El decano, que salía de entre sus cuatro paredes más o menos una vez al mes, se encogió de hombros.

—Seguro que le gustaría pasar una temporadita lejos de la Universidad, ¿Eh? —dijo el archicanciller, asintiendo al mismo tiempo que gesticulaba enloquecidamente—. ¿Paz y silencio? ¿La vida sana del campo?

—Me, me, me, me encantaría, archicanciller —dijo el tesorero, con la esperanza despuntando en su rostro como una seta otoñal.

—Bravo. Bravo. Vendrá conmigo —dijo Ridcully, sonriendo de oreja a oreja.

La esperanza se heló en el rostro del tesorero.

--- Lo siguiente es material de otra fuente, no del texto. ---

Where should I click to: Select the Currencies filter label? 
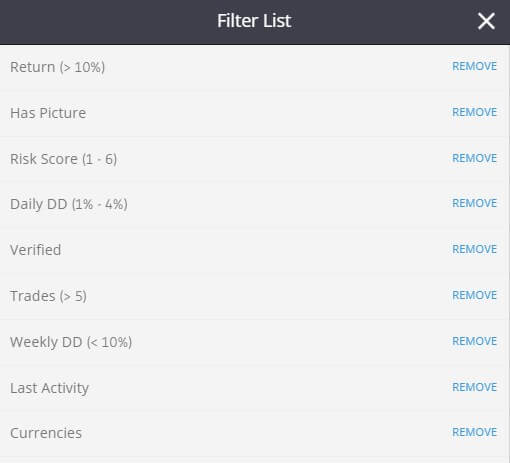(46, 433)
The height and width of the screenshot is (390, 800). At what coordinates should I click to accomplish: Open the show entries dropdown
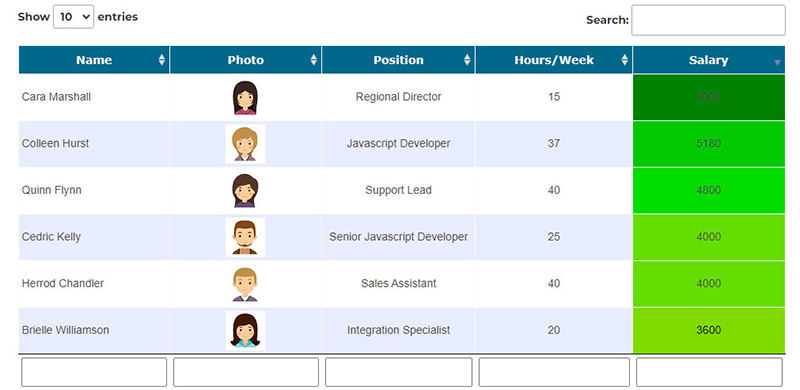tap(73, 17)
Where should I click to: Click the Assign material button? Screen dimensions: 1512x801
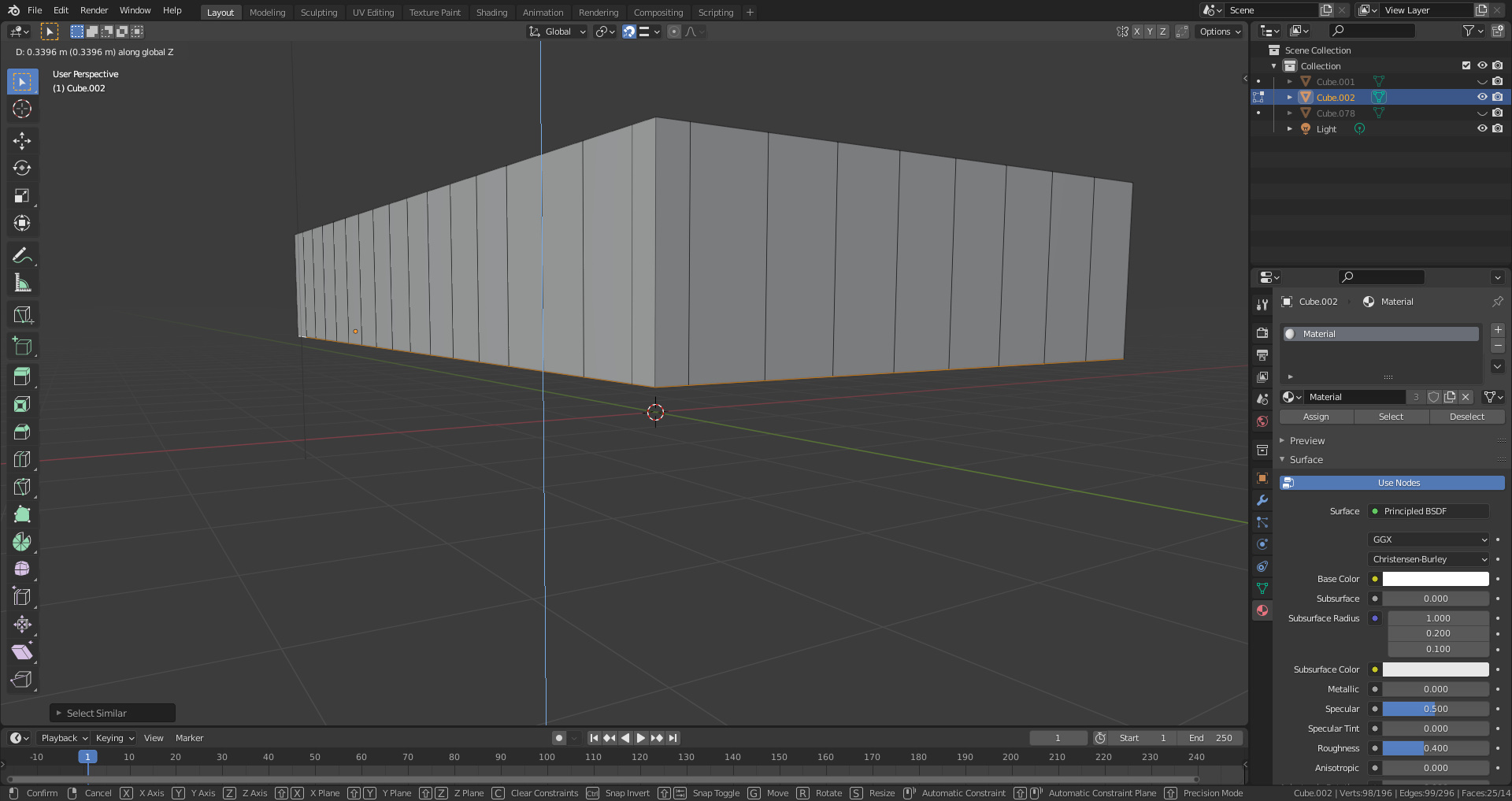(1316, 417)
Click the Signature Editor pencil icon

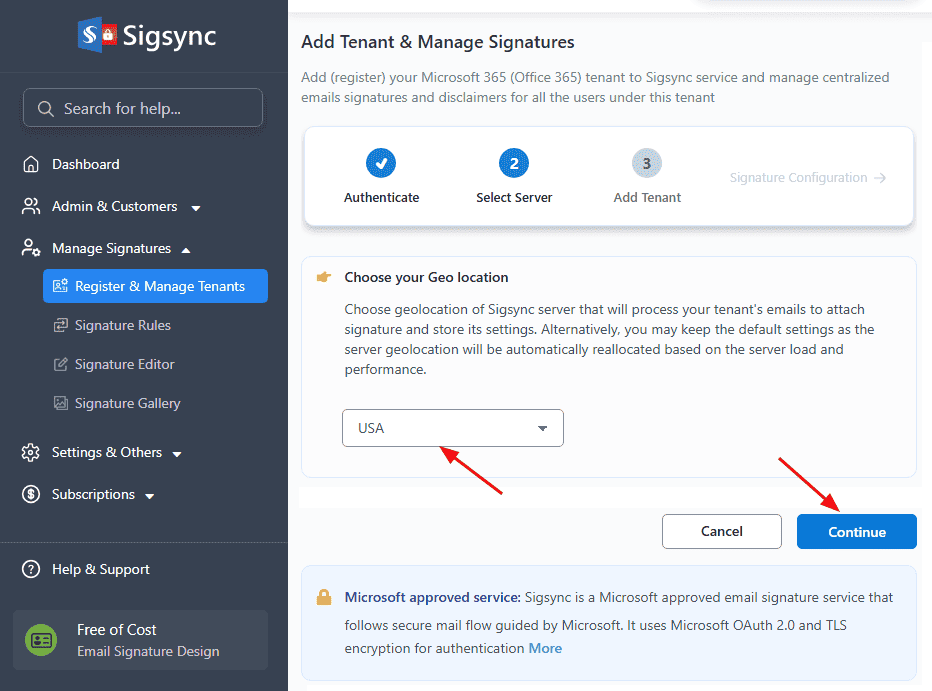(61, 364)
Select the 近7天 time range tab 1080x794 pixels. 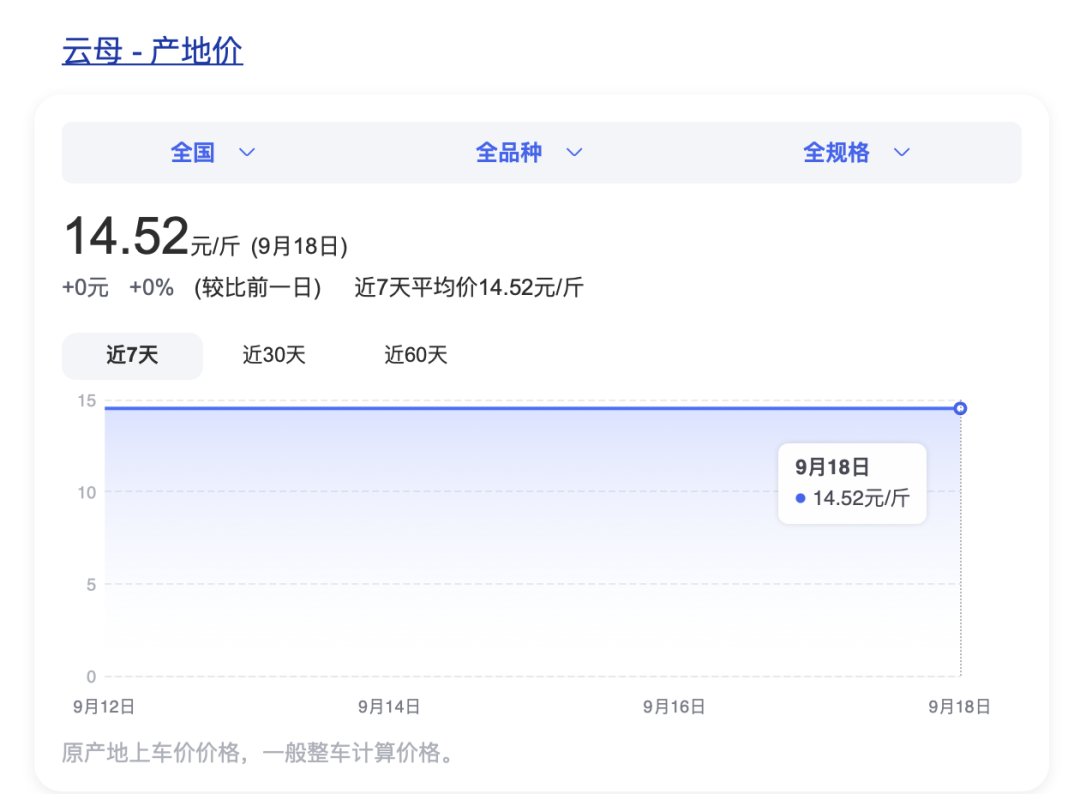coord(132,355)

—Tiene que venir alguien más —dijo Ridcully—. ¿Alguien se ofrece voluntario?

Los magos, hombres de ciudad hasta la médula, se inclinaron industriosamente sobre su comida. Siempre se inclinaban industriosamente sobre su comida cualesquiera fueran las circunstancias, pero esta vez lo hacían para no atraer la atención de Ridcully.

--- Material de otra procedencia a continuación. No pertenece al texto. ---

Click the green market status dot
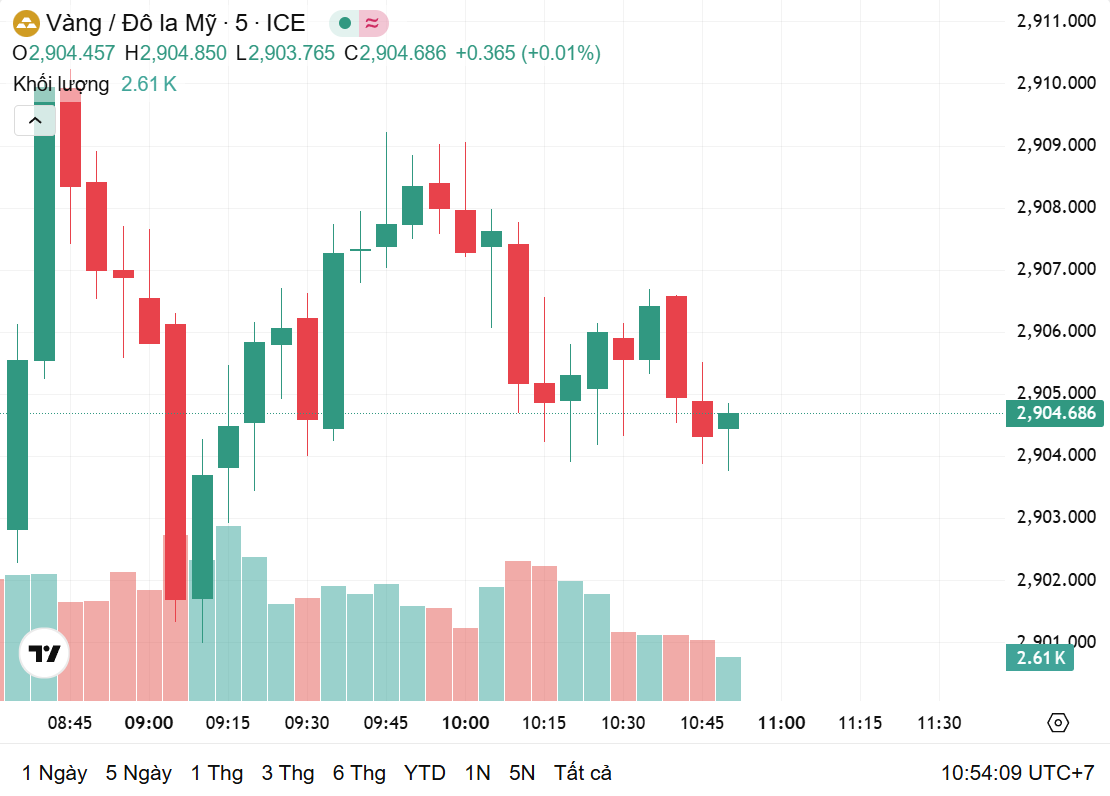The image size is (1110, 796). [345, 23]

—¿Qué les parece el Bibliotecario? —preguntó Runas Recientes, escogiendo una víctima al azar para arrojarla a los lobos.

Hubo un súbito coro de asentimientos de alivio.

—Qué gran idea —dijo el decano—. Es justo lo que le hace falta. El campo. Los árboles. Y… y… y los árboles.

—El aire de la montaña —dijo Runas Recientes.

—Sí, últimamente se lo ve un poco deprimido —observó el catedrático de Escritos Invisibles.

—Seguro que le sentaría de maravilla —opinó Runas Recientes.

—Un hogar lejos del hogar, supongo —dijo el decano—. Montones de árboles.

Todos miraron al archicanciller con ojos expectantes.

—No lleva ropa —dijo Ridcully—. Y siempre está diciendo «ook».

—Yo lo he visto ponerse esa especie de vieja túnica verde que lleva de vez en cuando —dijo el decano.

—Solo después de haberse bañado.

Ridcully se frotó la barba. De hecho le caía bastante bien el Bibliotecario, que nunca discutía con él y siempre se mantenía en forma, aunque en su caso la forma escogida fuese la de una pera. Después de todo, era la forma apropiada para un orangután.

Lo realmente sorprendente del Bibliotecario era que ya nadie reparaba en el hecho de que fuese un orangután, salvo que a un visitante de la Universidad se le ocurriera ponerlo de manifiesto. En cuyo caso alguien diría: «Oh, sí. Fue alguna clase de accidente mágico, ¿verdad? Sí, estoy casi seguro de que fue algo así. En un momento dado era humano, y al siguiente simio. Y lo más curioso es… que no recuerdo qué aspecto tenía antes. Quiero decir que, bueno, supongo que humano. Siempre he pensado en él como un simio, de veras. Verá, creo que en el fondo le va ser un simio».